== Required action ==
Find "You are a computer-use" in the data, then restate the line it sits in and every later line word for word, ending with the last line.

== Extracted entries ==
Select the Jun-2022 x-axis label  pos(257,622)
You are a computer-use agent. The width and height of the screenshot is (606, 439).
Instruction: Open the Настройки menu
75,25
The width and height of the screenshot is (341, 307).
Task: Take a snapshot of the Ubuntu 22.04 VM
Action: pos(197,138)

== Exercise response ==
You are a computer-use agent. The width and height of the screenshot is (606, 439).
Instruction: Open the Настройки menu
75,25
The width and height of the screenshot is (341, 307).
Task: Take a snapshot of the Ubuntu 22.04 VM
Action: pos(197,138)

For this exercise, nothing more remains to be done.